Post-hydrolysis processing of food protein hydrolysates based on important peptide structural features such as hydrophobicity and molecular size can lead to enhancement of bioactivity due to increased amount of active principles [2]. In this study, ultrafiltration of CPH derived from treated and untreated CP yielded low-MW (<1,000 Da) and high-MW (>1,000 Da) fractions, which were evaluated for antioxidant activities. Figure 2a shows a substantial increase in the ORAC value of high-MW CPH (untreated) compared to corresponding low-MW fraction and unfractionated hydrolysates. The observed antioxidant trend was different in CPH derived from treated CP; no significant difference was found in the heated or combined treatment samples and their ORAC values were lower than the original untreated hydrolysate. Moreover, the ORAC values observed for all the freeze-dried CPH (Fig. 2a) were higher (p < 0.05) compared to freshly prepared hydrolysate solutions (Fig. 1a). This can be due to alteration of the molecular properties of the constituent peptides due to aggregation during freeze-drying near neutral pH, which can influence the ORAC values of peptides [28].

Fig. 2
figure 2

a Oxygen radical absorbance capacity (ORAC), b Ferric reducing antioxidant power (FRAP) and (c) Superoxide radical scavenging activities of freeze dried cowpea protein hydrolysates (CPH) and its ultrafiltration fractions of MW <1,000 Da and >1,000 Da. Bars with different letters represent means that are significantly different (p < 0.05)

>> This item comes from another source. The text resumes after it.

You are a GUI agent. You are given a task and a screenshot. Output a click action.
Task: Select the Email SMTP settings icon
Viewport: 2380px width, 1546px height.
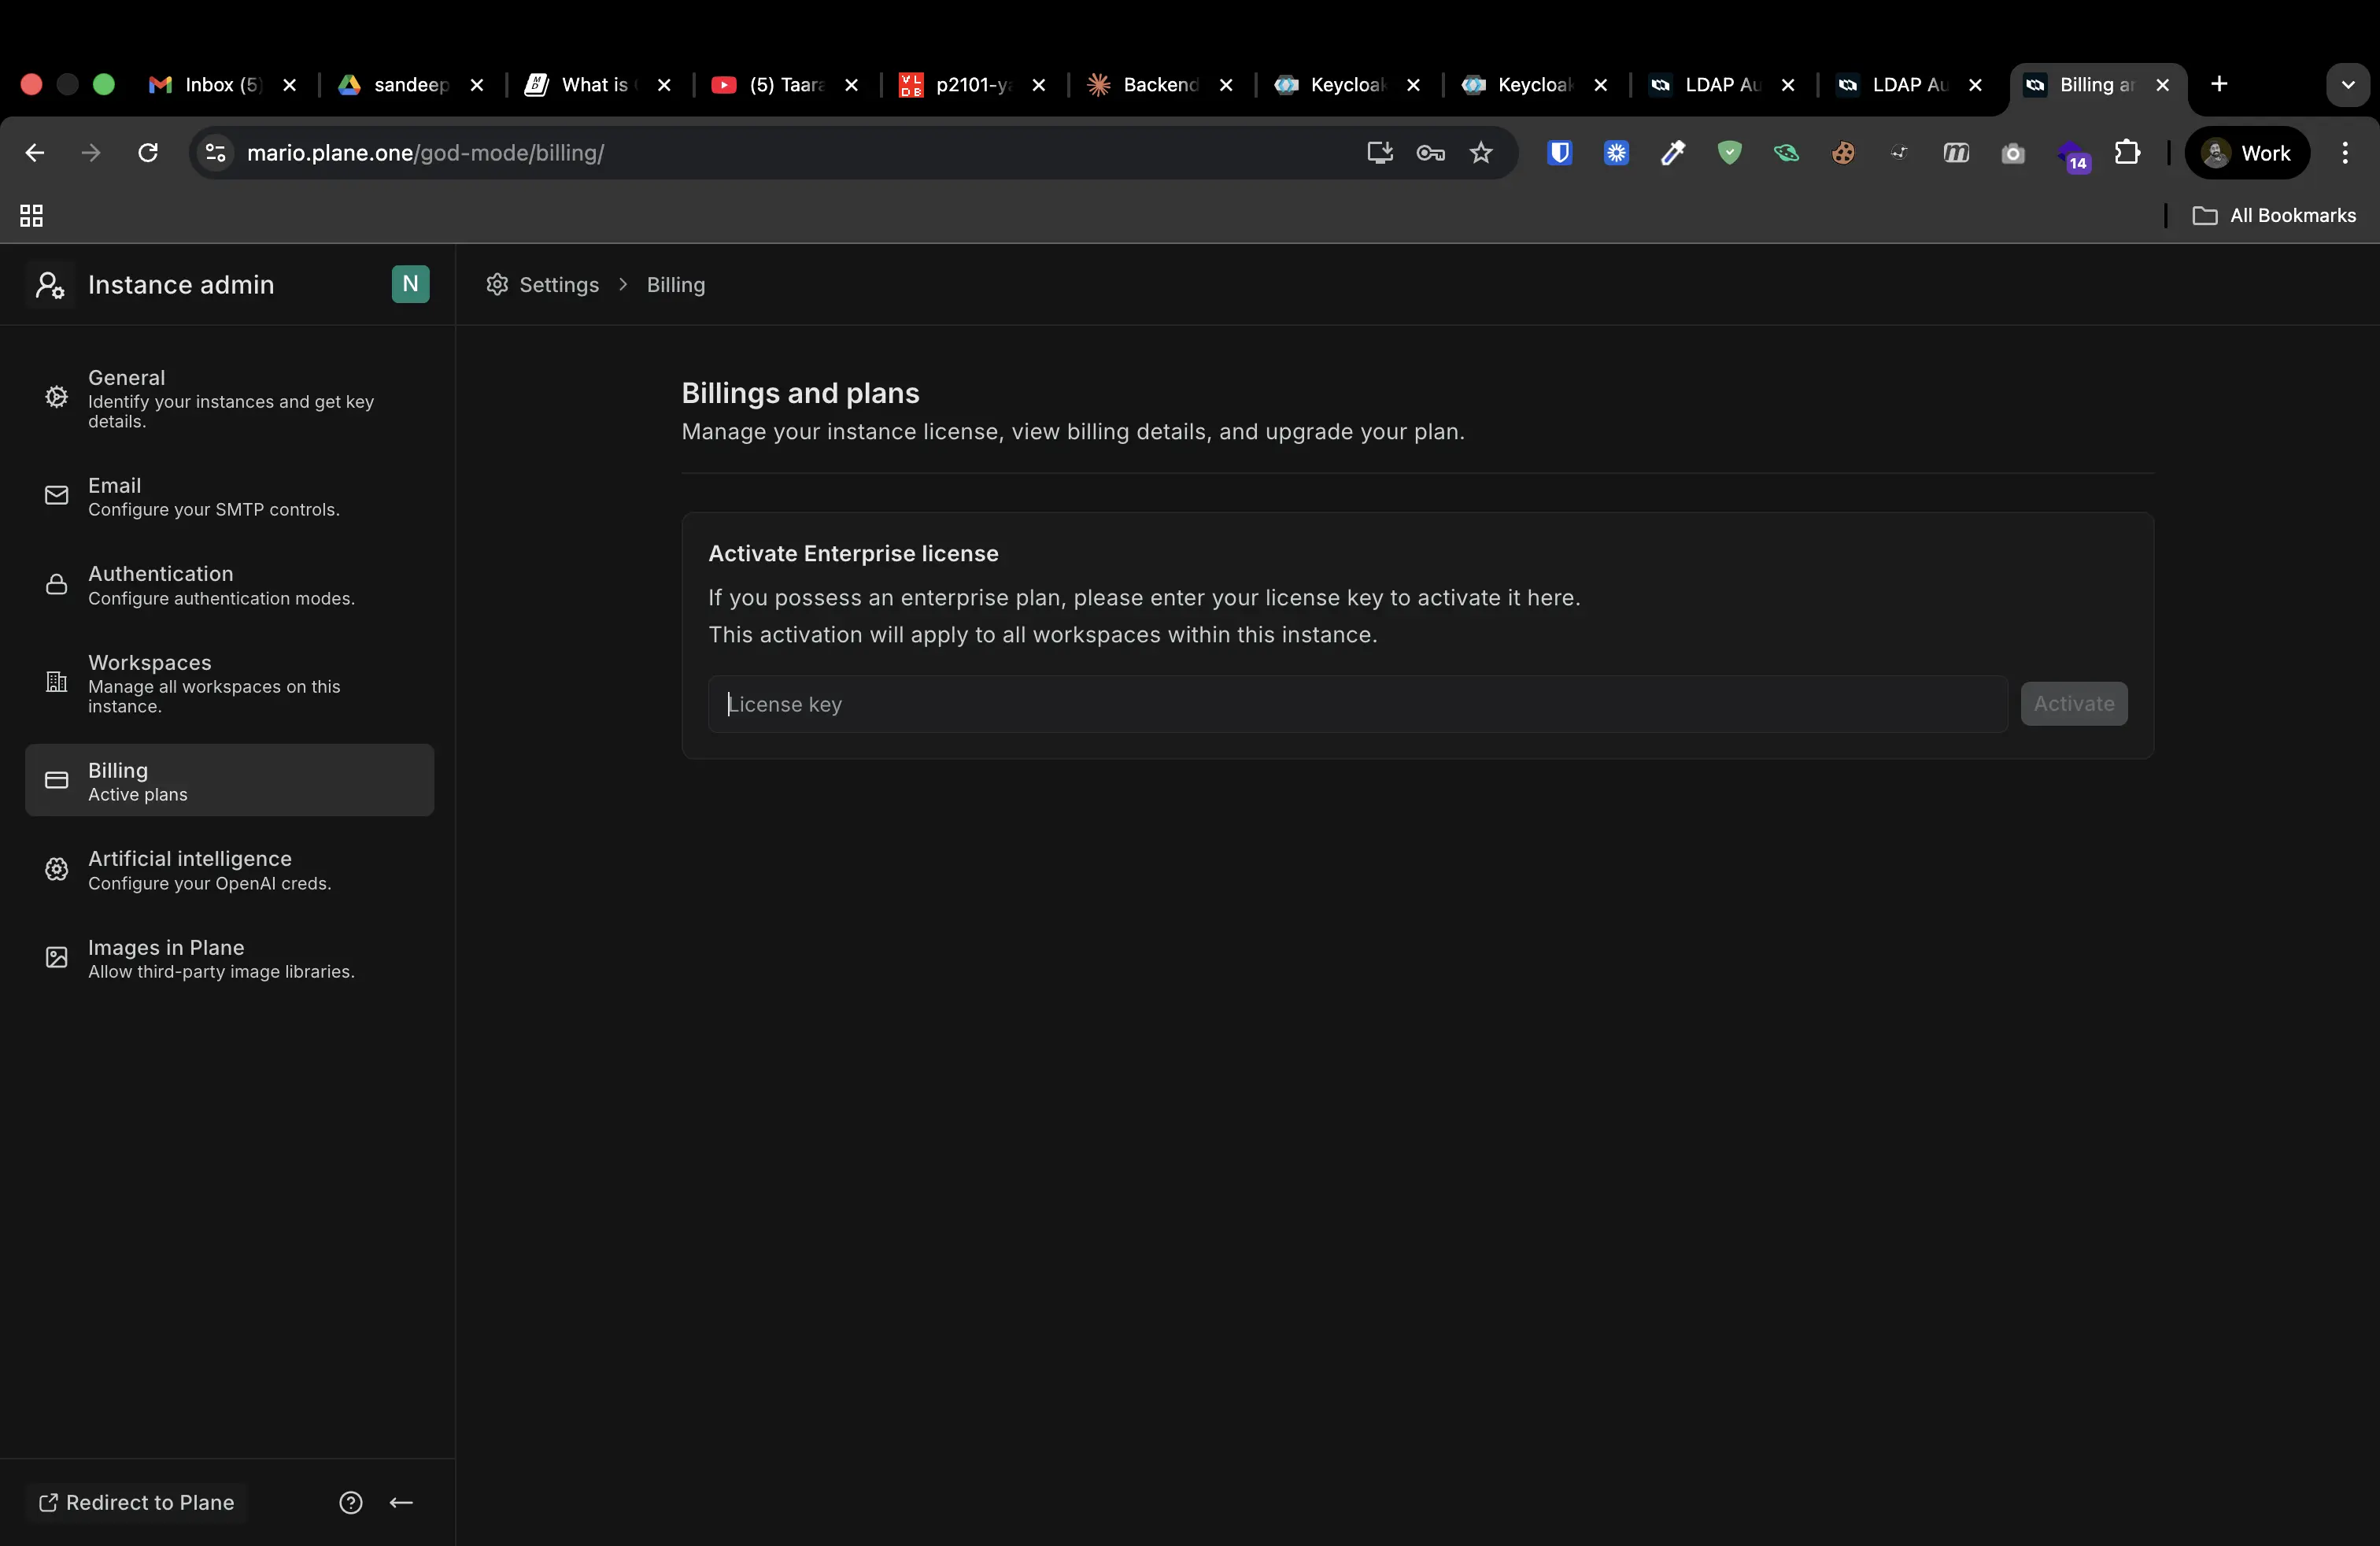(x=56, y=496)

As shown in Fig. 2b and c, FRAP and SRSA values were also enhanced in the high-MW fraction for untreated CPH compared to unfractionated CPH and low-MW fraction. MW can influence FRAP values of protein hydrolysates since more reducing (electron-donating) amino acid functionality can be potentially more abundant in high-MW fractions [19]. The FRAP values of the >1,000 Da fraction from untreated hydrolysates were statistically higher (p < 0.05) than the FRAP values of the same fraction from other treatments. However, the FRAP values of the <1,000 Da fraction was statistically lower (p<0.05) for untreated CPH compared to other treatments except the CPH from ultrasonic treatment (Fig. 2b). However, the SRSA of the high-MW fractions were enhanced for the sonicated CPH and substantially reduced by thermal treatment compared to other fractions (Fig. 2c). In addition to molecular size, other factors which may influence antioxidant properties of protein hydrolysates include specificity of enzymes used in hydrolysis [29], peptide net charge [30], hydrophobicity [21] and the preponderance of antioxidant amino acid residues [10, 25]. As demonstrated in this study, thermal and ultrasonic protein treatments were generally not effective in enhancing the antioxidant values of CPH even after ultrafiltration.

Conclusion

The present study showed that cowpea proteins can serve as a renewable source of radical scavenging and reducing peptides with potential applications in the functional foods industry. Based on this study, treatment of cowpea proteins by heating and sonication prior to in vitro hydrolysis with gastrointestinal enzymes resulted in statistically significant enhancement of the ORAC values and reduction of FRAP and SRSA of the resulting hydrolysates. Moreover, the FRAP and SRSA values appeared to be positively related to the amount of Cys. Therefore, the native proteins were better precursors of antioxidant peptides based on the assays conducted. Ultrafiltration shows that peptides with MW > 1,000 Da possess higher antioxidant activities for untreated CP. However, in general, the fractions of the other treatments had similar or even lower antioxidant activity than the CPH. Since the hydrolysates were generated with gastrointestinal enzymes, it is possible that the resulting compounds from hydrolysis are produced to exert some health functions during normal consumption of cowpea, if efficiently absorbed and bioavailable. Moreover, the presence of antinutritional factors may discourage the direct use of the legume proteins. Based on these results, the cowpea protein hydrolysates can be further explored as functional ingredients for effects against oxidative stress-related health conditions using physiologically relevant models. Further work is needed to identify the peptides with MW > 1,000 Da for the untreated CPH in order to obtain a better understanding of structure-function relationships of antioxidant peptides.